Толик нерешительно возразил:
– Почему? Там есть подробности.
– В событиях кое-что есть. А про людей мало… Например, что мы знаем про этого матроса? – Курганов ногтем ткнул в Нептуна. – Ни Лялина, ни Нозиков о нем даже не вспоминают. А любопытный был человек! Веселый, остроумный. Грамотный. А это редкость среди тогдашних матросов… Правда, и грехи у него были, мог загулять на берегу… В общем, характер… Кстати, мой однофамилец. Я в детстве вообразил даже, что это мой предок…

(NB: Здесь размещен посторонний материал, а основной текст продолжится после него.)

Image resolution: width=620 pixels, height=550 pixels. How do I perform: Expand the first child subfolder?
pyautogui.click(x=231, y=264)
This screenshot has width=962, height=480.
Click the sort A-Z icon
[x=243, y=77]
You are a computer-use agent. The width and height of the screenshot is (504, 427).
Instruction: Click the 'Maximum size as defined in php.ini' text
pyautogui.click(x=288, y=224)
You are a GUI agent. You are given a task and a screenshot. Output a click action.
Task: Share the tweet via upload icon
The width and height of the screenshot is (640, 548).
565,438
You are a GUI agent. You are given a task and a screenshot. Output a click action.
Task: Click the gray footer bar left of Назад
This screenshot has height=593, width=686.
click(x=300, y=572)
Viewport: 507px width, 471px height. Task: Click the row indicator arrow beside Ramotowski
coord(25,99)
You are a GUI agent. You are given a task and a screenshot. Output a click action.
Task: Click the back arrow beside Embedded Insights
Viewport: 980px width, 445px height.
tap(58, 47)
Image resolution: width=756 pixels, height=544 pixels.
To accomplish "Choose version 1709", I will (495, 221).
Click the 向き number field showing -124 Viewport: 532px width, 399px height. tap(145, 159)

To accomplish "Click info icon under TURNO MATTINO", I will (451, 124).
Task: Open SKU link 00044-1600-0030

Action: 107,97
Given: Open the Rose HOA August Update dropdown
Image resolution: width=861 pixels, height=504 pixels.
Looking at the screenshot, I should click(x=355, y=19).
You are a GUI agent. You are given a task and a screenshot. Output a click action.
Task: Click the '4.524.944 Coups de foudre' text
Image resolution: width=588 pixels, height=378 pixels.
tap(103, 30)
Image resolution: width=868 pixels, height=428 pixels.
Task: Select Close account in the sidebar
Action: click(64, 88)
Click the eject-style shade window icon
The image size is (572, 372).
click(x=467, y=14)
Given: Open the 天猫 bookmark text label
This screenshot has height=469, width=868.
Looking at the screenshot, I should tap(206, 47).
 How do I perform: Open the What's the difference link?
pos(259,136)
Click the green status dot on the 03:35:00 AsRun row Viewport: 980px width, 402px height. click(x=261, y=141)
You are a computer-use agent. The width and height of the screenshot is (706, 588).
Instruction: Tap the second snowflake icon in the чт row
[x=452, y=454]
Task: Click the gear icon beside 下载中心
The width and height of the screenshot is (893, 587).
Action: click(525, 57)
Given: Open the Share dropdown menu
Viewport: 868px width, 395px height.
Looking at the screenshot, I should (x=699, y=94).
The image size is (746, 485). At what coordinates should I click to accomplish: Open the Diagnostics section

Толик живо вскинул на Курганова глаза:
– А может, правда?
– Едва ли… Но с него начался мой интерес к этому плаванию.
– А где вы про него прочитали? Про Курганова.
– У самого Крузенштерна, в его книге про путешествие. Очень старая книга, напечатана сто сорок лет назад. Три тома… Я выменял их у своего товарища на пять романов Майн Рида… Вот тогда и прочитал про матроса Курганова… Кстати, непонятно, как его звали. В списке экипажа у Курганова имя Иван и звание квартирмейстер, то есть унтер-офицер…
– Вроде нынешнего старшины?
– Вроде… А в книге Крузенштерн пишет «матрос Павел Курганов»… Думаю, он ошибся. Список – вещь точная, документ…
– Я сразу понял, что вы про них все изучаете. Еще когда мама сказала про инструкции… Вы ученый, да?
Курганов засмеялся. Он странно смеялся. Вперемешку с мелким кашлем. Лицо измялось, рот искривился: один угол поднялся в широкой улыбке, а второй оказался опущенным. Толику это показалось неприятным – будто Курганов насмехается над собой и над ним. Но тут же он понял, в чем дело: правый угол рта у Курганова соединялся с коротеньким коричневым шрамом, косо идущим вниз. Толик моментально вспомнил одну книжку, ее пересказывала ему мама – «Человек, который смеется». Там бродячие циркачи украли мальчишку, сделали ему операцию на лице, и он всю жизнь ходил с уродливой улыбкой. А здесь – наоборот: из-за шрама казалось, что правый край у рта уныло опущен.
А смеялся Курганов по-доброму, без насмешки. Голубые глазки его стали веселыми и симпатичными.
– Тебя как зовут-то? – Незаметно для себя и для Толика он перешел на «ты».
– Толик… А почему вы смеетесь?
– Извини… Просто меня первый раз в жизни приняли за ученого. За кого меня только не принимали! За кладбищенского сторожа, за ревизора, за клоуна… Даже за шпиона. А за ученого – ты первый… Нет, брат, до ученого мне как до Луны. У меня и образования-то – одна гимназия, да и то ускоренный выпуск. На войну торопился…
– На войну? – переспросил Толик, пытаясь сообразить: какие же это были годы?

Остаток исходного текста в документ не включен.